Conséquence: le retour dans le vert promis pour 2019 est repoussé à 2023. Mais l'exécutif ne précise pas encore comment ni à quel rythme, entretenant le mystère sur ses prévisions de déficit à partir de 2021.
- Ombre sur les retraites -
Dans l'immédiat, ces choix plombent en particulier les résultats de l'assurance vieillesse, qui affichera un déficit de 2,1 milliards en 2019, puis 2,7 milliards en 2020.
En ajoutant le fonds de solidarité vieillesse (FSV), qui finance les minima sociaux de la branche, la note gonflera à 4,4 milliards cette année et 4,1 milliards l'an prochain.
Là aussi, le gouvernement a péché par optimisme: les prestations ont été "plus dynamiques qu'anticipé", notamment à cause de la fin du relèvement de l'âge légal de départ, de 60 à 62 ans, décidé sous la présidence de Nicolas Sarkozy.
Emmanuel Macron ne s'est pas facilité la tâche en promettant pour 2020 de réindexer sur l'inflation les pensions inférieures à 2.000 euros par mois, mais aussi d'augmenter la retraite minimum pour une carrière complète à 1.000 euros.
Deux mesures dont le coût total est estimé à 1,5 milliard d'euros par la commission des comptes, qui ne chiffre pas encore la réindexation de toutes les pensions de retraite à partir de 2021, également annoncée par le chef de l'Etat.
Une ombre plane désormais sur les retraites, alors que l'exécutif vient de lancer une nouvelle phase de concertation sur la réforme "systémique" voulue par M. Macron, qui vise un retour à l'équilibre financier d'ici 2025, date programmée de la mise en place du futur "régime universel".
- Coups de rabot -
Ecartées dans le budget 2020, les mesures dites "paramétriques" sur l'âge de départ et la durée de cotisation pourraient ressurgir dans le rapport commandé au Conseil d'orientation des retraites (COR), qui devra d'ici fin novembre évaluer "l'ampleur des mesures" nécessaires au redressement des comptes.

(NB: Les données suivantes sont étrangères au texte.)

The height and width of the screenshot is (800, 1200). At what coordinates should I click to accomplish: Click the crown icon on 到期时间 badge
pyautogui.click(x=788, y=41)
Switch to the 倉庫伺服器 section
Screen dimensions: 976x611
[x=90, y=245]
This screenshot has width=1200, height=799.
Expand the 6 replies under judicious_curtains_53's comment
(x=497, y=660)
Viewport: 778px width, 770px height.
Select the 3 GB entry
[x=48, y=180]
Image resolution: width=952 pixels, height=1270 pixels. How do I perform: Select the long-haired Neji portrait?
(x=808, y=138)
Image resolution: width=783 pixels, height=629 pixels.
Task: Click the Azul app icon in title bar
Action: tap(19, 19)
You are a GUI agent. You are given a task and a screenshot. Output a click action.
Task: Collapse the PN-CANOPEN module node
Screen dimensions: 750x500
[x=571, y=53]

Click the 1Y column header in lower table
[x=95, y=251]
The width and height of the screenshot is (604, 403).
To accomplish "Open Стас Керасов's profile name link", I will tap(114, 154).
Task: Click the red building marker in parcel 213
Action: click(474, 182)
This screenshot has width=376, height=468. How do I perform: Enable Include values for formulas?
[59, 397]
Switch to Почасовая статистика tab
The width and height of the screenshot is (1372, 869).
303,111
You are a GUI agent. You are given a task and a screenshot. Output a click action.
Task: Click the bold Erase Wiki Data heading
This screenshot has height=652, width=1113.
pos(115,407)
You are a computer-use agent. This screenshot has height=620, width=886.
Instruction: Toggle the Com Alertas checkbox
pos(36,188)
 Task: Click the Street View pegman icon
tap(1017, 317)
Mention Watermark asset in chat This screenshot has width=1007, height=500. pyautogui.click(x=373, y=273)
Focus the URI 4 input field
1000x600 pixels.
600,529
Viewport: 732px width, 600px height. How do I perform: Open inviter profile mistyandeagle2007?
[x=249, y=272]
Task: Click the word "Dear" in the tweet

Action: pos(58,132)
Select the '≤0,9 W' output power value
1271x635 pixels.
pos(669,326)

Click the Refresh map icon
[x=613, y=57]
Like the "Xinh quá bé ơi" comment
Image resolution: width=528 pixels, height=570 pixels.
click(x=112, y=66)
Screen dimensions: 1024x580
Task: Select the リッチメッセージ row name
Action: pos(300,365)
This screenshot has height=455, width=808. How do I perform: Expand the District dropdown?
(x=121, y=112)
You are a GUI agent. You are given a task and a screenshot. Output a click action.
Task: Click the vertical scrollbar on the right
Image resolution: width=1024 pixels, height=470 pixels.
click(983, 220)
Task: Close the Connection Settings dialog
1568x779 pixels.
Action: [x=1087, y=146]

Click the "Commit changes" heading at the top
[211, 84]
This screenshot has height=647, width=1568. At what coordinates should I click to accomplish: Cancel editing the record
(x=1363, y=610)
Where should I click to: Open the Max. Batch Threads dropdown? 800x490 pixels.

En attendant, le gouvernement a de nouveau sorti le rabot pour limiter les pertes. Comme en 2019, les allocations familiales et les retraites supérieures à 2.000 euros n'augmenteront que de 0,3%, bien en deçà de l'inflation. Une "revalorisation maîtrisée" qui réduira les dépenses de 500 millions d'euros, selon Bercy.
Côté recettes, 400 millions supplémentaires sont attendus du "plafonnement" de la déduction forfaitaire spécifique, une niche sociale qui réduit les cotisations patronales dans le BTP, l'aviation ou les médias.
Trop peu toutefois pour desserrer l'étau sur les dépenses de santé, dont la progression restera limitée à 2,3%, quand leur progression naturelle serait plutôt de l'ordre de 4,5% en raison du vieillissement de la population et de l'augmentation des maladies chroniques.
Une différence équivalente à 4,2 milliards d'euros d'économies tous azimuts (hôpitaux, médecins libéraux, médicaments...) dans un secteur où les foyers de tensions se multiplient (urgences, psychiatrie, Ehpad...).
Pour se donner de l'air, certains députés de la majorité voulaient allonger le remboursement de la dette - le "trou de la Sécu". Mais le gouvernement a maintenu l'échéance à 2024.